Whoever thinks our local businessmen have a lot of power may want to visit South Korea. There, the law of the family of Lee (Samsung), Koo (LG), Chey (SK), Shin (Lotte) and Chung (Hyundai) applies. These chaebol — “wealth groups” — have so much power that they can continue to run their businesses from prison if necessary. Top Hyundai and Korean Air executives have been convicted several times; others skillfully ensured they never ended up in jail.
Quality is my pride
Because Samsung did so well in its protectionist home market, it focused primarily on South Korea for a long time. Consequently, as it expanded internationally, it clashed behind the scenes with cultural differences that are well described in Geoffrey Cain’s book. In it, a picture is painted of a company run like an army for decades, with a lot of hierarchy and top-down decisions. One recruited Samsung Men, generalists who were well rewarded and from whom much loyalty was expected in return.
One of the anecdotes that stuck with me was how Samsung had launched a cell phone in 1995 that was very defective. The management wanted to make a point and called workers from the factory in Gumi outside, where a banner hung with “Quality is my pride” on it, and 140,000 discarded devices lay. These were then set on fire, after which a bulldozer drove over them. That was a message that could count.
The Microwave Man
Decades later, the culture is obviously no longer the same, but not only internally did the company have to search for a long time for how to bring East and West together. On the international stage, the company also sought a unique positioning.
That was decades ago when it wanted to break through in America. In that market, Motorola was already focusing on telephones and Sony on televisions, so Samsung wanted to break open another segment. That became… microwave ovens. Still, that was a risky gamble because, at the time, people thought that those appliances could potentially cause cancer. Peter Arnell, a marketing legend, came up with an original idea. He had a handsome man — a Russian cab driver who had brought him home — pose half-naked with a microwave oven. “Simply healthy” was the campaign’s slogan, because food heated this way would retain more vitamins. See, if Jeremy Allen White could sell more underpants the same way….
From follower to leader
A few years ago, Samsung wanted to reclaim a place in a different market: that of smartphones. The company faced a problem: being such a giant, its competitors are often partners or customers. For example, Samsung uses Google’s software but competes with it simultaneously.

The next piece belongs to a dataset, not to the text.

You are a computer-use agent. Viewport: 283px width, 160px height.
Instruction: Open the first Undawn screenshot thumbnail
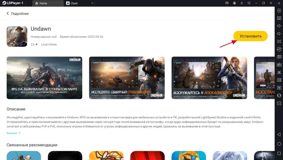(44, 78)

Even more punishing is its relationship with Apple. The Cupertino-based competitor has long bought so many parts from the South Koreans that it would be almost unwise to attack them. For example, the iPhone X, which cost $999, contained so much from Samsung that the company earned $110 per device sold. It forces Samsung into a very schizophrenic situation.

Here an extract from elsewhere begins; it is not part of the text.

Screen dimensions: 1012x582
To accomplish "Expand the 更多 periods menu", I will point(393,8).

Still, Samsung decided to persevere — and they were right since Apple recently decided to manufacture more and more parts in-house. The South Koreans chose to focus entirely on innovation as a differentiator in their marketing, as few companies worldwide spend as much on research and development. Over the years, the cards have been reshuffled: where Apple was once considered a pioneer, it has become a follower. More than a fifth of all smartphones sold today are Samsung — the once unbeatable Apple comes in second.
I also notice it when friends use my Galaxy S23 Ultra — quite a mouthful. A device with an insane camera that is so powerful that I can use it like a laptop when I connect it to an external display. Courtesy of gaeseon — South Korean for “incremental innovation — the company plans to improve with technologies that competitors will only integrate two years from now. This year, of course, that innovation will revolve entirely around one technology: AI.